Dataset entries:

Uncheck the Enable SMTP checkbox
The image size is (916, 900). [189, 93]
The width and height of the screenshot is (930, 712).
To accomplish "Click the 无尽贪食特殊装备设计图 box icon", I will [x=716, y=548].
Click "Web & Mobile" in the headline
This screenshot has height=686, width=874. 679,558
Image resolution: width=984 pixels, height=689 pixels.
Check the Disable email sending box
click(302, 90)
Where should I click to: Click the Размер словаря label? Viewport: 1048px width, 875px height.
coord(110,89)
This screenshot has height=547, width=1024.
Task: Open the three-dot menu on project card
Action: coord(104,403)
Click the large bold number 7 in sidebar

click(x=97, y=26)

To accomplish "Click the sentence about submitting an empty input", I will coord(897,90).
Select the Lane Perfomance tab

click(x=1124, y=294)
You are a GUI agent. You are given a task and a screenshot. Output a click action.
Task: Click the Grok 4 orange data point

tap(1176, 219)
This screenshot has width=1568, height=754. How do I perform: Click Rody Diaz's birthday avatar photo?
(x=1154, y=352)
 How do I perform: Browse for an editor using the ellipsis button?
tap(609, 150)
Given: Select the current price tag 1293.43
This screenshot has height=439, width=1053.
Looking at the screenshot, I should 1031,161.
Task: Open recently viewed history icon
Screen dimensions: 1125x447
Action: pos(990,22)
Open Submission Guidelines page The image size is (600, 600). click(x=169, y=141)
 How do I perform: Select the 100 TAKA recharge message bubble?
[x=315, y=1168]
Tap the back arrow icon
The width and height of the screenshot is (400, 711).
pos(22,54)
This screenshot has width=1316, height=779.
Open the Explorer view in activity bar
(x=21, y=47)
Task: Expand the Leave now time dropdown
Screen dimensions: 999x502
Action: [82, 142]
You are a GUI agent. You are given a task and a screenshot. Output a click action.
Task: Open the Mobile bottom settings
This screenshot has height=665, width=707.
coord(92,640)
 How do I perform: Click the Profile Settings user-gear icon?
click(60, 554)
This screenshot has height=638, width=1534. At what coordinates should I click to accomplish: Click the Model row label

Short task:
Copy out verbatim the items from the start through the line containing "will [x=716, y=548].", inclusive.

Task answer:
Uncheck the Enable SMTP checkbox
The image size is (916, 900). [189, 93]
The width and height of the screenshot is (930, 712).
To accomplish "Click the 无尽贪食特殊装备设计图 box icon", I will [x=716, y=548].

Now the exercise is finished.